Text:
►

CD4+ αβ T cell infiltration into the leptomeninges of lumbar dorsal roots contributes to the transition from acute to chronic mechanical allodynia after adult rat tibial nerve injuries.

Although over the past decade numerous animal studies have established that T cells play a role in neuropathic pain following peripheral nerve injury, there are contrasting reports regarding the exact location and function of these cells along the somatosensory pathway. This is presumably due to several sources of variation, including the chosen species, strain, gender and neuropathic pain model used.

In this interesting study, Bin Du et al. asked where T cells infiltrate along the somatosensory pathway in a rat model of neuropathic pain. The authors report that T cells, predominantly CD4+ helper T cells, selectively infiltrate into the leptomeninges (the arachnoid and the pia mater) of the lumbar dorsal roots after tibial nerve injury in Sprague Dawley rats. Other studies using models of autoimmune inflammation, such as experimental autoimmune encephalomyelitis, indicate that the leptomeninges represent an important checkpoint for T cell infiltration of the CNS. Interestingly, however, while T cells were found in the leptomeninges of the dorsal roots at 5 and 7 days after nerve injury, no T cells were observed in the ipsilateral L4 DRGs and dorsal horn of the spinal cord parenchyma.

◄

Explore the material:
1. Please list the sources of variation that the commentary on T cell infiltration names as likely causes of the contrasting reports.
2. Extend the commentary on T cell infiltration, picking up right after its last sentence.
The rows are separate material and not part of the commentary on T cell infiltration.

Stored entries:
►

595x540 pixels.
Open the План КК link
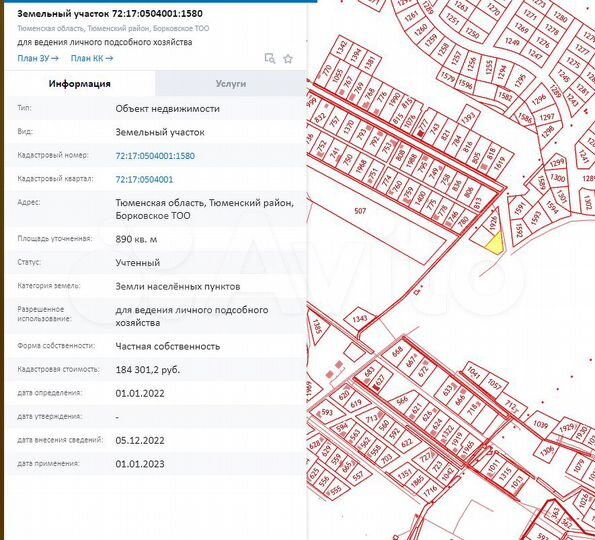click(x=92, y=58)
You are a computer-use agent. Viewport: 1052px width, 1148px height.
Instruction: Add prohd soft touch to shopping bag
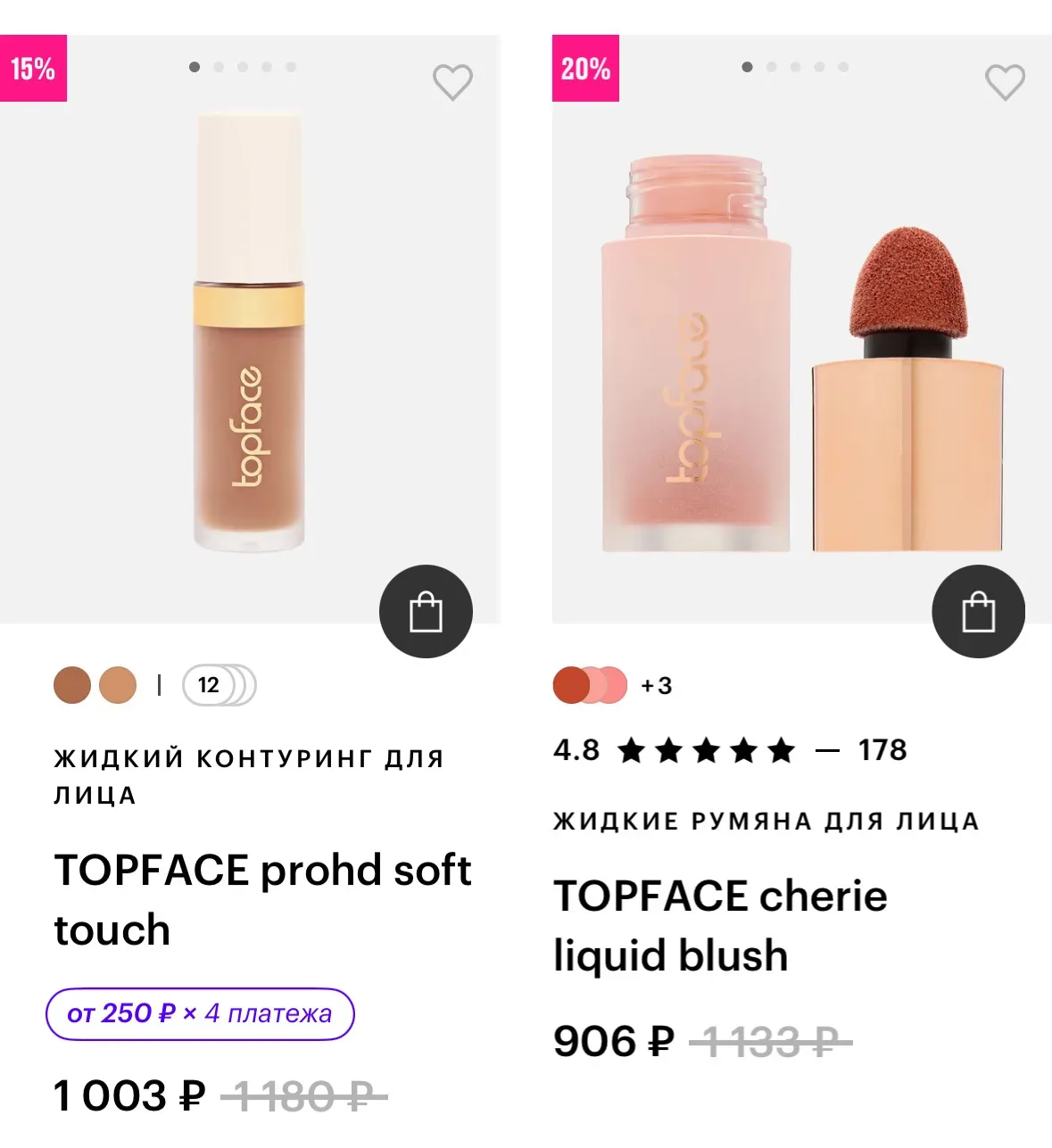(426, 612)
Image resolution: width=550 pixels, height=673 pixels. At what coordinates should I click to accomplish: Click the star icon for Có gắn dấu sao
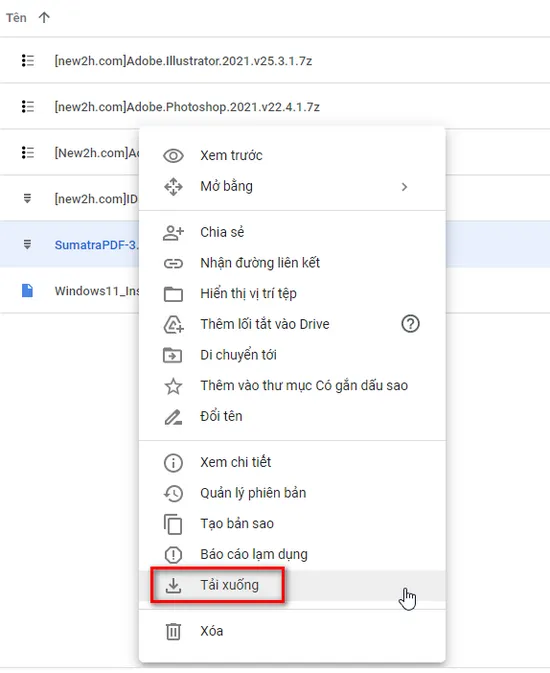click(173, 386)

◄

Exercise responses:
1. Species, strain, gender, and the neuropathic pain model used.

2.
Using surgical removal of various lymph nodes prior to nerve injury, the lumbar lymph nodes were identified as the origin of T cells in the leptomeninges, but not of T cells in the injured nerve itself. Importantly, removal of these lymph nodes protected animals against the development of mechanical allodynia from day 4 after injury and was associated with reduced astrogliosis and reduced PKC-gamma expression in excitatory interneurons in the spinal cord dorsal horn. Removal of other lymph nodes, such as the popliteal lymph nodes, reduced the numbers of infiltrated T cells in the injured nerve without affecting the numbers of T cells in the leptomeninges, and did not modulate the development of mechanical allodynia.

Supporting the role of T cells within the leptomeninges in the development of chronic mechanical allodynia, intrathecal application of a neutralising antibody against the alpha beta T cell receptor caused a significant reduction in T cell numbers and attenuated mechanical pain hypersensitivity in nerve-injured rats.

In summary, this important study provides evidence that T cell infiltration into the leptomeninges of lumbar dorsal roots plays a central role in the chronic phase of mechanical pain hypersensitivity. In addition, it highlights the leptomeninges as a novel neuroimmune interface that contributes to the transition from acute to chronic pain following nerve injury. As is often the case with scientific studies, we are left with more questions than we started with. What is the specific sub-type and antigen specificity of these T cells? How do these T cells affect pain hypersensitivity, spinal astrocytes, and excitatory interneurons from the leptomeninges in the absence of evidence they infiltrate into the parenchyma? Is the T cell effect direct or indirect? Do females exhibit a similar pattern of T cell infiltration into the leptomeninges of lumbar dorsal roots? Further research into these aspects should yield clear answers in the near future.